Keywords: Cone-Beam computed tomography; temporomandibular joint disorders; software validation; tomography, X-Ray computed
Introduction
Quantitative imaging of mandibular condyles using cone beam CT (CBCT) is being developed in Oral and Maxillofacial Radiology research.1,2 Widespread incorporation of radiomics, that means, extracting quantitative information from medical images by converting them into minable high-dimensional data, will provide more accurate biological and clinical correlations as well as prognostic value.3 The data provided have the potential to change clinical practice from a qualitative analysis of imaging features to a more dynamic, spatial, and phenotypical characterization of suspected lesions. There is a need for studies of diagnostic methodologies to better classify the imaging findings and the discovery of new biomarkers, that were discussed in different imaging sources such as MR, PET and CT.4–8
The high resolution CBCT (HR-CBCT) is a new modality that provides more information and better spatial resolution. Increasing the amount of acquired voxels provides flexibility for the selection of smaller field of views with higher spatial resolution while following the ALARA/ALADA principle.9,10 HR-CBCT also facilitates the analysis of different bone parameters such as bone morphometry and textural features that were only possible using micro-CT, being a promising tool for the analysis of new bone-imaging biomarkers and its applications are promising.11,12 The applicability of these new biomarkers may directly impact health and disease diagnosis in future studies; however, the computational data extraction depends on precise software and biomarkers validation. Cancer studies have pointed out the role of radiomics in early disease prediction, and bone conditions, such as osteoarthritis, demand an early diagnose in order to reduce the chronic musculoskeletal damage that is usually detected just in late stages.3,13–15
For imaging data extraction, different software applications have been developed to improve the radiomics approaches and selection of significant imaging features.

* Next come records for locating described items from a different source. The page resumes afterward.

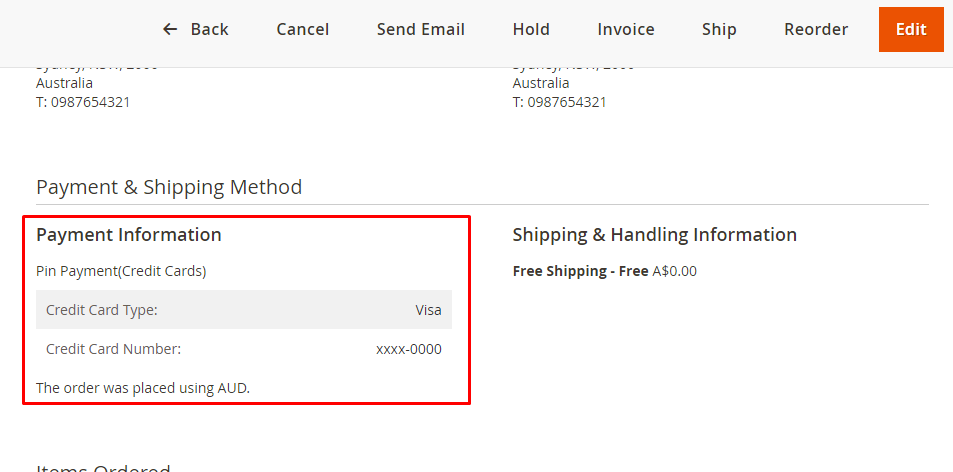Image resolution: width=953 pixels, height=472 pixels.
Task: Click the Payment & Shipping Method heading
Action: coord(169,187)
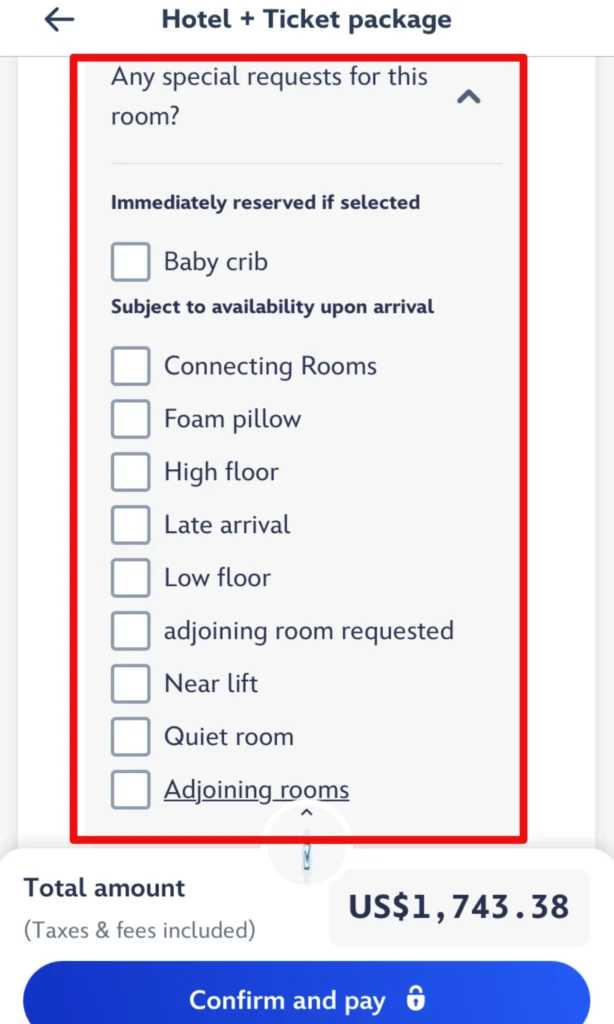Check the High floor option
Screen dimensions: 614x1024
[130, 472]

Ibex16 (open-source software) and BoneJ17 (application of Fiji software18 are examples of open-source methods; however, the software user interfaces are still complex and the applications are not specific to CBCT image. To simplify those approaches, Vimort et al,19 implemented a new application in the software 3D-Slicer (https://www.slicer.org) called BoneTexture.20 The software has a user-friendly interface and validation of ex vivo CT imaging has been performed.1,2,12
Due to the software applications complexity, algorithms implementation and data interpretation, a comparison of the available computational sources is needed before applying such tools for clinical decision-making. Thus, the aim of this study was to compare three software applications: BoneTexture, Ibex and BoneJ for analysis of 18 bone texture features and 5 bone morphometric variables from 66 condyles. We hypothesized that there are no differences among the variables using the three software applications.
Methods and materials
Study sample
This study was a secondary data analysis approved by the Institutional Review Board (HUM00113199) of the University of Michigan. One group composed our sample, obtained from a database with 34 patients, totalizing 68 HR-CBCT mandibular condyles scans. After outlier analysis, two condyles were excluded, [the values differed in three standard deviation from the 95% confidence interval (CI)], resulting in a single group with 66 condyles.
Sample characteristics
We aimed to test the agreement and performance of different software to extract bone textural features in a single group with a sample containing real clinical data. Towards this aim, 17 of our subjects had clinical diagnosis of TMJ-OA (RDC/TMD clinical criteria)13 and 17 were healthy. The goal was not to compare different conditions (disease x healthy) but to have both situations represented in our sample.
Imaging acquisition
The HR-CBCT scans contained in the database were acquired in a 3D Accuitomo (J. Morita MFG. CORP Tokyo, Japan), according to the following TMJ acquisition protocol: field of view 40 × 40 mm; 90 kV, 5 mA and 30.8 s and a voxel size of 0.08 mm3 at the University of Michigan—School of Dentistry.
Image pre-processing
For image and variable standardization each HR-CBCT DICOM volume was cropped into a small region of interest (ROI) greyscale sample of 50 × 50×50 slices (voxel size of 0.08 mm3) using the module “Crop-Volume” of the 3D-Slicer Software and saved as a single image volume (.dcm). Additionally, the ROI spatial position was kept to contain the trabecular/cortical condyle bone without extrapolated the condyle boundaries (Figure 1). Other image-processing steps were necessary in order to comply with specific software input file needs as explained in the next subsections.
Figure 1.
Computational Image processing and sample preparation. (A) 3D condyle rendering and its ROI in the center; (B) Original greyscale HR-CBCT in the sagittal slice showing the limits of the ROI; (C) ROI—3D Rendering; (D) ROI greyscale volume used to compute GLCM and GLRLM variables (50 × 50 × 50 slices); (E) ROI after binary transformation using the median thresholding algorithm available in BoneJ. This binary image was used to compute bone morphometry. 3D, three-dimensional; GLCM, Grey-level Co-occurrence Matrix; GLRLM, Grey-level Run Length matrix; HR-CBCT, high-resolution CBCT; ROI, region of interest.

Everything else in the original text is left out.